» Document passage
Daily Market Reports | Feb 12 2009

By Greg Peel

The Dow rose 50 points or 0.6% while the S&P gained 0.8% and the Nasdaq 0.4%.

Not having a doctorate in US Government myself, these last twelve months or so have been somewhat of a crash course in the vagaries of the process of US law. Last night an agreement was reached on the stimulus package. The process has been that the Obama administration first proposed a stimulus package, the House of Reps then passed a pared back version, and then the Senate did some further tweaking before passing its own version.

Stop me if I’m wrong, but I believe in Australia that if the Senate wants changes to a bill it sends that bill back to the Reps first and will continue to do so until it is satisfied before passing the bill, which then becomes law. In the US last night, members of both Houses had to sit down and attempt to reach agreement on how the two separately passed versions could be moulded into one. This was achieved, and thus the bill can now be sent to the President for his signature. Only then does it become law.

The US now has a US$789bn stimulus package at the ready which contains both handouts and tax cuts among other incentive programs. This news, which came late in the session, provided a small boost to the stock market which had otherwise been wallowing on the flatline around 2pm, despite earlier gains. The earlier gains were no doubt a consideration that Tuesday’s sell-off was excessive, or perhaps short positions were covered. Then again, perhaps Tuesday’s sell-off was as much about “sell the fact” on Secretary Geithner’s TARP announcement as it was a poor response to its lack of detail.

Either way, it seems Wall Street is not quite sure what to do next. As I write, the CEOs of the leading US banks which were recipients of capital injections under TARP I are being grilled by a Senate committee. Before handing over any more money for TARP II, the Senate understandably wants to know why billions in funds provided to the banks late last year appear to have achieved nothing. Bank share prices are as low or lower than at the time the money was injected and credit markets seem little thawed. This should be a constructive session, but as always there’s a lot of recrimination being attempted by frustrated Senators. Not only are recriminations unhelpful at this point, for the most part these are the replacement CEOs – the men (and they all are) who were brought in after the real villain CEOs were executed some time last year.

» Brief 1
Answer these about the Feb 12 2009 market report:
(a) By how many points did the Dow rise?
(b) What is the dollar size of the stimulus package the US now has ready?
(c) Who is questioning the CEOs of the leading US banks that received capital injections under TARP I?
» Brief 2
Write the next few sentences of the Feb 12 2009 market report, picking up after its final sentence.
The entries further down come from a separate source.

» Supplied data
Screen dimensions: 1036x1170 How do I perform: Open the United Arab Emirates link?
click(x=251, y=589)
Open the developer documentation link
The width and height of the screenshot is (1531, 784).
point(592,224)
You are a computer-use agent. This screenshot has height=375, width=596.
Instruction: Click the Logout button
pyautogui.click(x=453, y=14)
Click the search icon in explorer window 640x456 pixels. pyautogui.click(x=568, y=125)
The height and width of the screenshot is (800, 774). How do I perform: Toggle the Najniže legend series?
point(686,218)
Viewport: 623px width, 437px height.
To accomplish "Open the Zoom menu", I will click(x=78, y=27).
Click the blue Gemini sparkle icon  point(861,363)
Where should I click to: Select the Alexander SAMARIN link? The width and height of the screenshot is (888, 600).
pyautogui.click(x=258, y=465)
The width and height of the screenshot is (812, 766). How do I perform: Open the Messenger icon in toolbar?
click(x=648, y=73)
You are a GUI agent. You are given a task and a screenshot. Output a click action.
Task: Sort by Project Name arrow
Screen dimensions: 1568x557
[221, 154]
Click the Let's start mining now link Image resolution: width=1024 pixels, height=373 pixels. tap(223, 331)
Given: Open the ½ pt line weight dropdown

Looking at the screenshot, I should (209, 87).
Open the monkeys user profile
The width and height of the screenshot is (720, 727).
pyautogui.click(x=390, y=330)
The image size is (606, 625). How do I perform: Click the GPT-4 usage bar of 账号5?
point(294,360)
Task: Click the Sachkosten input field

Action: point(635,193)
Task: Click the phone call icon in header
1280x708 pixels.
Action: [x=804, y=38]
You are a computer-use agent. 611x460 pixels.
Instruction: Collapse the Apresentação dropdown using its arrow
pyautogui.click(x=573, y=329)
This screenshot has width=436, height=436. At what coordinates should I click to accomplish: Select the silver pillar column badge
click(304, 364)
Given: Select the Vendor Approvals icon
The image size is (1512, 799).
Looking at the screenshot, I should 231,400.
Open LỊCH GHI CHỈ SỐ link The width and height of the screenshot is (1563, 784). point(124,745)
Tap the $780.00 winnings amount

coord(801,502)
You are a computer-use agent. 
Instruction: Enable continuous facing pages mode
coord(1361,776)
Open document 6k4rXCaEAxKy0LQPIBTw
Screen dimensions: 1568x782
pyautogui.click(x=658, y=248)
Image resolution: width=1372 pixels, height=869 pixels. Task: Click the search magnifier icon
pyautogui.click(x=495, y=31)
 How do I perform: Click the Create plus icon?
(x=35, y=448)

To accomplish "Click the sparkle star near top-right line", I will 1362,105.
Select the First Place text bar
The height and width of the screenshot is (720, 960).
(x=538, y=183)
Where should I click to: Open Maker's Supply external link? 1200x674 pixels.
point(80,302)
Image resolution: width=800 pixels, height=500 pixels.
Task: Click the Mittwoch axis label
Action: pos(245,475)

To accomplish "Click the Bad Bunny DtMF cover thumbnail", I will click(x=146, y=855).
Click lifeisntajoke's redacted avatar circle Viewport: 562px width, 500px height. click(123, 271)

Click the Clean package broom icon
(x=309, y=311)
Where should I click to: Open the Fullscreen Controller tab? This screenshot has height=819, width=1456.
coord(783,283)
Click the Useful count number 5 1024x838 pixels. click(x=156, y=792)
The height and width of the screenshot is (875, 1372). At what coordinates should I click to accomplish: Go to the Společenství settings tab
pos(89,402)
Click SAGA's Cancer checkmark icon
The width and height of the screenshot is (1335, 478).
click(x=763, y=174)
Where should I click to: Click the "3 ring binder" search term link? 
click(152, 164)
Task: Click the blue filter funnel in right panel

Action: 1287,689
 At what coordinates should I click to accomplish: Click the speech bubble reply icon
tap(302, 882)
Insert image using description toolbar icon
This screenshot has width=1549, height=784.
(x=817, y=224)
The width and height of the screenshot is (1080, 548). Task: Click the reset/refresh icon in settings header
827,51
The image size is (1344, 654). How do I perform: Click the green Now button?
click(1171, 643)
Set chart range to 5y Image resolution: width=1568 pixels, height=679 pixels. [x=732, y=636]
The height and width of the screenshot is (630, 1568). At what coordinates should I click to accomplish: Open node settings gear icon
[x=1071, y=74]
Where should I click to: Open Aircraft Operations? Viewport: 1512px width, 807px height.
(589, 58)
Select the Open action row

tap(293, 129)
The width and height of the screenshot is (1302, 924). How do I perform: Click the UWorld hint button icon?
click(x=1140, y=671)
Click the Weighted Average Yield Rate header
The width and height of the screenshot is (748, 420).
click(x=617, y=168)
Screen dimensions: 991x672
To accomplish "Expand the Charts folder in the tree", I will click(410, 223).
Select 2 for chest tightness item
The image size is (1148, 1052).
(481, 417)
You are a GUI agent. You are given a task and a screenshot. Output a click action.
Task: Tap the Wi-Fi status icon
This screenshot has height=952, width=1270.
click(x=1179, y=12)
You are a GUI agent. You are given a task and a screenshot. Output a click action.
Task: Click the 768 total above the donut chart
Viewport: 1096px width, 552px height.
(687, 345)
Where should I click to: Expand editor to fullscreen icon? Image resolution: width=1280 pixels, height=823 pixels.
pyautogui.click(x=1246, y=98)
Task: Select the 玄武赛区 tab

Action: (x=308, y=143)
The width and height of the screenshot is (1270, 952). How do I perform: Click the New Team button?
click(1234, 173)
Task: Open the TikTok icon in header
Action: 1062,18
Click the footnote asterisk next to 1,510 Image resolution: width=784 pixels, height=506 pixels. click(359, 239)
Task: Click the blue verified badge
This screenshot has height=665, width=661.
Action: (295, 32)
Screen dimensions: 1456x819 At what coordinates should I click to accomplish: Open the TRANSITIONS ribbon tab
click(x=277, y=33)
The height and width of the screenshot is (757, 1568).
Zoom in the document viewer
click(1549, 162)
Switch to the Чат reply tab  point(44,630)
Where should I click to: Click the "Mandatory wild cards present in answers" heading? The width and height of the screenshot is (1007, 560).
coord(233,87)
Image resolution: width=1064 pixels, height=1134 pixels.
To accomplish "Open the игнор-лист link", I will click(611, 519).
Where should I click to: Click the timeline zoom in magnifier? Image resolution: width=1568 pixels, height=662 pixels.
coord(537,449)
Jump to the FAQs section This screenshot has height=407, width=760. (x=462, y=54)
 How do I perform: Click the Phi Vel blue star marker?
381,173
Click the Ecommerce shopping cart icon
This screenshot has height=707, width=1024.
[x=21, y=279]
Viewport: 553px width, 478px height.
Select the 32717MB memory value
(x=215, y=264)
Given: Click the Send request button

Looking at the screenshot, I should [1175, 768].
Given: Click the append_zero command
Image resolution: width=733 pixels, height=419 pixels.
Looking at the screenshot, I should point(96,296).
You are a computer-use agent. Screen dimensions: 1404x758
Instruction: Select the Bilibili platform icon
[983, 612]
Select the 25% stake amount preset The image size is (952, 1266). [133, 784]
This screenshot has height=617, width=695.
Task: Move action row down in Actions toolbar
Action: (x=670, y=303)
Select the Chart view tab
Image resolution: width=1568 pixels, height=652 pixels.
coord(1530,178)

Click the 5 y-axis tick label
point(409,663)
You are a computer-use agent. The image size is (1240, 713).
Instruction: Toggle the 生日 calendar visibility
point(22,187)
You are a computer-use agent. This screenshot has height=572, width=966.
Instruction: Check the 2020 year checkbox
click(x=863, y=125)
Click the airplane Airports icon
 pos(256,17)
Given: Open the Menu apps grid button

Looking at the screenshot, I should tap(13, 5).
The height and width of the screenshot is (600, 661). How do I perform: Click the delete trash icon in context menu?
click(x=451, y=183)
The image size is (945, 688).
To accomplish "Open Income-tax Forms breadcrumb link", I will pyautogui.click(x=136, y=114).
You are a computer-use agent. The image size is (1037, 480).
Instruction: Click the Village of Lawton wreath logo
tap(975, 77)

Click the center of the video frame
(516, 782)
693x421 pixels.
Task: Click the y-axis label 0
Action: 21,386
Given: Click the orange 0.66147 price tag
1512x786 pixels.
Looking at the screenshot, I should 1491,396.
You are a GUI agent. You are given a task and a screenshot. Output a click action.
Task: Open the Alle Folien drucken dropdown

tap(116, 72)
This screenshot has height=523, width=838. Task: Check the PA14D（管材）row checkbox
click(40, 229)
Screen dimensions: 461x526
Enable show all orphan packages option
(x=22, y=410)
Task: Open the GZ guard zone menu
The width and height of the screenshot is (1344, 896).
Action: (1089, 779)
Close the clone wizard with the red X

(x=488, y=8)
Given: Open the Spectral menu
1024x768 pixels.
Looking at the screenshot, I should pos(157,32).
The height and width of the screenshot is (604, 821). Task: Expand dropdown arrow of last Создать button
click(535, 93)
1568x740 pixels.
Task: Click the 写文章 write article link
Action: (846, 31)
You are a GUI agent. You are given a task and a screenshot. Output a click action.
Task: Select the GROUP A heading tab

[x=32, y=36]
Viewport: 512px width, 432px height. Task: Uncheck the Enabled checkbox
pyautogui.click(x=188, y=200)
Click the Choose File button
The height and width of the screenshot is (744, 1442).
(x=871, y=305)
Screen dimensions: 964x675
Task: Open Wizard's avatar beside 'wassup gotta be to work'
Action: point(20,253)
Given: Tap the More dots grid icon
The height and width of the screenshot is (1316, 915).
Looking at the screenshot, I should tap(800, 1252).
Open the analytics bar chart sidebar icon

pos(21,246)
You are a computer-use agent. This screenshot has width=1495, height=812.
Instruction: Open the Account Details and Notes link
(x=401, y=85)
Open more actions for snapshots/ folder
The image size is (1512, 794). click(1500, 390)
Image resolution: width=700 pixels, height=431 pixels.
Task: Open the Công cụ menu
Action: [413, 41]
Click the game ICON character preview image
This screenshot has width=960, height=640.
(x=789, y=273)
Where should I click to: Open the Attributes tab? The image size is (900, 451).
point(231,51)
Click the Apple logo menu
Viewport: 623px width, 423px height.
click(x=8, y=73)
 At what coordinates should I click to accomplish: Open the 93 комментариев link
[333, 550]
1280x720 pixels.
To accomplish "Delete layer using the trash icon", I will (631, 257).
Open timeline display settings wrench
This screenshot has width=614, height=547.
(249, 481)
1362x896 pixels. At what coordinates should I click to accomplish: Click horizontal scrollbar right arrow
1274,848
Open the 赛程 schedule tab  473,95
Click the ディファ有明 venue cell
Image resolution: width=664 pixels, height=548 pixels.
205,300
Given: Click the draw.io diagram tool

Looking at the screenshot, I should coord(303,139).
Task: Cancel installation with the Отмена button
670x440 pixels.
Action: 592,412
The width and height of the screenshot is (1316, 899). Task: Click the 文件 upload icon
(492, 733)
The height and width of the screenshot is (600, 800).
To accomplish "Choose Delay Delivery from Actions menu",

» Task output 1
(a) 50 points
(b) US$789bn
(c) A Senate committee

» Task output 2
For the moment, Wall Street is waiting to see what comes of this process, and hoping for some more clarification on the detail of Geithner’s package. This holding pattern is not healthy for the markets in general. Nowhere is this better demonstrated than in the “flight to quality” assets – the US dollar (via Treasury securities) and gold. These two are meant to move in opposition but last night the market was again buying back yen and buying US dollars while gold shot up another US$23.30 to US$940.30/oz. This is not specifically a reaction to the vast amounts of paper money required by TARP II, it is currently more of an uncertainty trade.

Oil had another bad night, falling US$1.50 to US$36.05/bbl as it was revealed oil inventories in the US have risen for a seventh consecutive week to an 18-month high. Not helping oil’s plight is any sense of positive action on the economy front as offered by a vague TARP and a still being negotiated (oil had already closed) stimulus package.

Base metals were also dealing with growing inventories, but after Tuesday’s falls were content to do mostly little last night. Copper fell 2.5% and nickel 3.5%.

The SPI Overnight gained 13 points.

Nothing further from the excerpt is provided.